The migration of form: visualising the emergent artefact
Professor Emeritus Jonathan Woodham
Professor Jonathan Chapman
Associate Professor Christopher Rose
It is commonly acknowledged that human language is an emergent phenomenon. By contrast, design theorists tend to treat human making as the pre-determined outcome of deliberative, conscious design. In this thesis, the core concept of the emergent artefact underpins a complexity-orientated model of the human-made world. In so doing, the simplistic, folk notion of sovereign human design is de-constructed and accorded lesser weight.
For more than 150 years, the paradigm of evolution has served natural theories of design. But its principle mode of operation, natural selection, fails to provide any satisfying explanation for entire dimensions of human experience, notably our conscious, imaginative selves and, indeed, the physical universe of which consciousness forms part.Around these conceptual black holes vie anthropocentric explanations of how the human species acts to shape its world, namely design theories.

#### DATA:
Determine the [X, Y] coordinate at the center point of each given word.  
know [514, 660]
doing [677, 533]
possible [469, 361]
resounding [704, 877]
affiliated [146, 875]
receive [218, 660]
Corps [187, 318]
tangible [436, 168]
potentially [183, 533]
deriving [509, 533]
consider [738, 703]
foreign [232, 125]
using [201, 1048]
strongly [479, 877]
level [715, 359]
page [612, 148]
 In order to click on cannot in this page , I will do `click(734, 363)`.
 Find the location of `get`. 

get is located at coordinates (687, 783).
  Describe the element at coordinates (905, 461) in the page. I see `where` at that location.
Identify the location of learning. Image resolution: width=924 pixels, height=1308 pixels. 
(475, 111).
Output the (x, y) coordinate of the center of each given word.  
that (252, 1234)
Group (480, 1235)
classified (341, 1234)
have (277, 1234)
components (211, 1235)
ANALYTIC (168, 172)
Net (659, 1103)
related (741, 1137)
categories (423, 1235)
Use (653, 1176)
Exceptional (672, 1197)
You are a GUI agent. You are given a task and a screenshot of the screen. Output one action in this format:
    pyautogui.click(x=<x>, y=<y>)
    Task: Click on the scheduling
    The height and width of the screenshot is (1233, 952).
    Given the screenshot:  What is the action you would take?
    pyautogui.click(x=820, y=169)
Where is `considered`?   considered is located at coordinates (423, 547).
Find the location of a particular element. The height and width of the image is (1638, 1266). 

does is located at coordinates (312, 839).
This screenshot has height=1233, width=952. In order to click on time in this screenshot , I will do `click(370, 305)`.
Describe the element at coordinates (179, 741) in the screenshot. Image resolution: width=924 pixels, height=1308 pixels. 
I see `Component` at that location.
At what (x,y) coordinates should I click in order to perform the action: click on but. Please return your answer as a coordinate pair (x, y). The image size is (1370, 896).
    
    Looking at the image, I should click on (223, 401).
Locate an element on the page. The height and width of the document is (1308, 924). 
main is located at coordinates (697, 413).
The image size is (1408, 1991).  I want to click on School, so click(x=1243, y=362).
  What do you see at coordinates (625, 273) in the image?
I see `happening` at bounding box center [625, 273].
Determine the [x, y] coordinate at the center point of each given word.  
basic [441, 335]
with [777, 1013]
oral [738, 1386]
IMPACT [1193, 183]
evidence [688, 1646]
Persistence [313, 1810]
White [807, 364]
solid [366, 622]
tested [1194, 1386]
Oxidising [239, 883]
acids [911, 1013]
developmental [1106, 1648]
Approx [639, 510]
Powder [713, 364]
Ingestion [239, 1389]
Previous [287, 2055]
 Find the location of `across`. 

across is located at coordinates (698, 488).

#### COMPLETE THE FOLLOWING:
A. In the thesis abstract, how does the thesis come to give the folk notion of sovereign human design lesser weight? Answer in one to three sentences.
B. Reproduce word for word the stretch of the thesis abstract from "For more than" through "namely design theories.".
C. Translate this sentence from the thesis abstract into Spanish: "It is commonly acknowledged that human language is an emergent phenomenon."

#### ANSWERS BY ITEM:
A. It makes the emergent artefact the core concept underpinning a complexity-orientated model of the human-made world. By doing so, it de-constructs the simplistic, folk notion of sovereign human design and gives it lesser weight.

B.
For more than 150 years, the paradigm of evolution has served natural theories of design. But its principle mode of operation, natural selection, fails to provide any satisfying explanation for entire dimensions of human experience, notably our conscious, imaginative selves and, indeed, the physical universe of which consciousness forms part.Around these conceptual black holes vie anthropocentric explanations of how the human species acts to shape its world, namely design theories.

C. Se reconoce comúnmente que el lenguaje humano es un fenómeno emergente.